Las conclusiones de Pape se apoyan en tres patrones recurrentes: primero, que de los 188 casos estudiados, 179 forman parte de "campañas militares prolongadas y coherentes". Segundo, que los países agredidos han sido "democracias liberales" en el momento de los ataques: Estados Unidos, Francia, India, Israel, Rusia, Sri Lanka, Turquía. Y tercero, que "las campañas terroristas suicidas están siempre dirigidas hacia el mismo objetivo estratégico, tanto en Líbano como en Israel, Sri Lanka, Cachemira y Chechenia", el cual es que "los grupos terroristas buscan establecer o mantener la autodeterminación política obligando al poder democrático [sic] a retirarse de los territorios que reclaman. Incluso -sigue Pape- Al Quaeda encaja en este patrón, pues aunque Arabia Saudita no esté bajo ocupación estadounidense, el gran objetivo inicial de Osama ben Laden fue la expulsión de las tropas de Estados Unidos del Golfo Pérsico".

Pape indica que los ataques suicidas se incrementaron de 3 por año en 1980 a 10 por año en 1990 y luego a más de 25 en 2000 y 2001, mientras que el total mundial de atentados terroristas (no sólo suicidas) cayó a casi la mitad: hubo 666 en 1987 y 348 en 2001. Esto, afirma, se debe a que el ataque suicida es la forma más efectiva de terrorismo. Entre 1980 y 2001, los ataques suicidas alcanzaron sólo el 3 por ciento de todos los atentados terroristas pero causaron casi la mitad del total de muertes debidas a ellos.

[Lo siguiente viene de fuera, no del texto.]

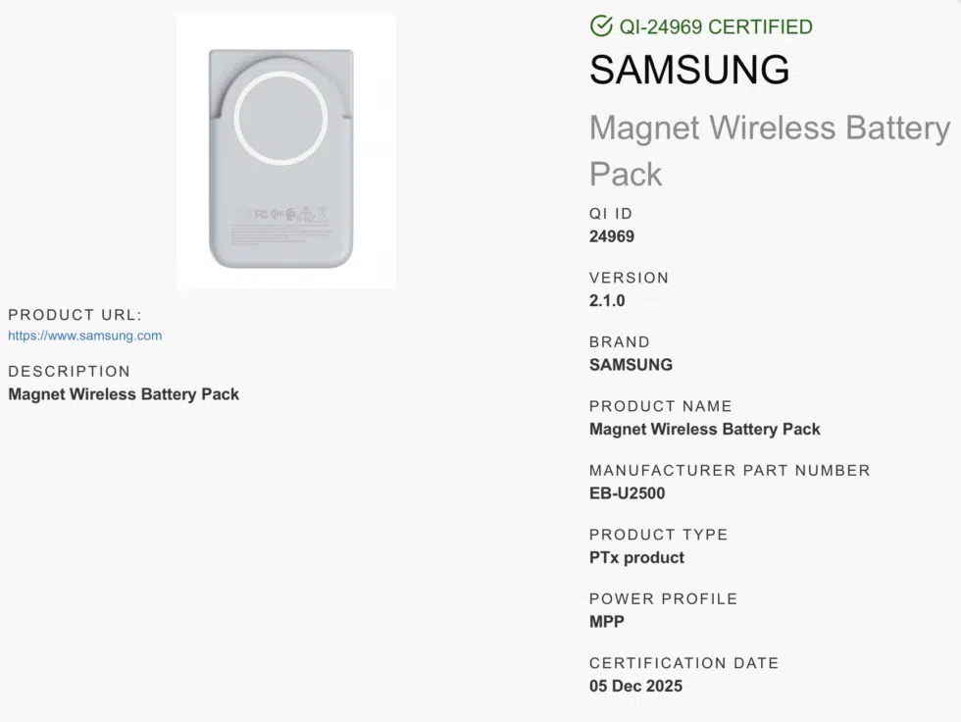The height and width of the screenshot is (722, 961).
Task: Click the regulatory marks on the battery pack
Action: 289,213
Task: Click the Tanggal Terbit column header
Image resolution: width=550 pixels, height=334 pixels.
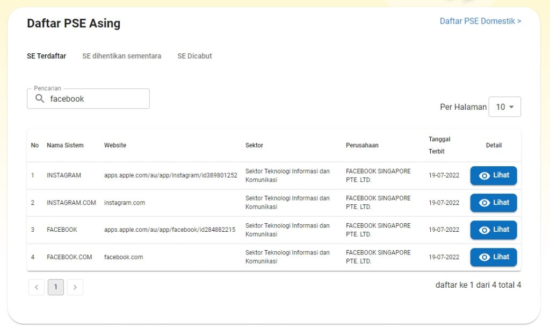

Pape deduce que las políticas de ocupación, imposición de sistemas políticos y negociación de prebendas con quienes impulsan este tipo de terrorismo son contraproducentes porque con ellas se da pie a que aumenten los atentados suicidas, validando la efectividad y legitimidad de su lógica estratégica, como lo prueban los casos de la Cisjordania y de Chechenia. Y aconseja que Israel se retire de los territorios ocupados en la ribera occidental, que termine la muralla que está construyendo allí para protegerse de los ataques suicidas y que deje ese territorio a los palestinos. "Para los Estados Unidos -termina Pape-, especialmente en vista de su creciente ocupación del Golfo Pérsico, es crucial que en lo inmediato mejore los controles de fronteras y migración. En el mediano plazo, Washington debería abandonar sus visiones de imperio y permitir que Naciones Unidas tome el control sobre la institucionalidad política y económica de Irak. Y en el largo plazo, Estados Unidos debe buscar la independencia energética, reduciendo así su necesidad de mantener tropas en el Golfo Pérsico".

Está visto que la más modesta de las investigaciones de campo puede invalidar las más pomposas "teorías de campus" que, como la del "choque de civilizaciones" y la del "fin de la historia", buscan justificar en clave culturalista y formalista las políticas imperiales de expansión y ocupación.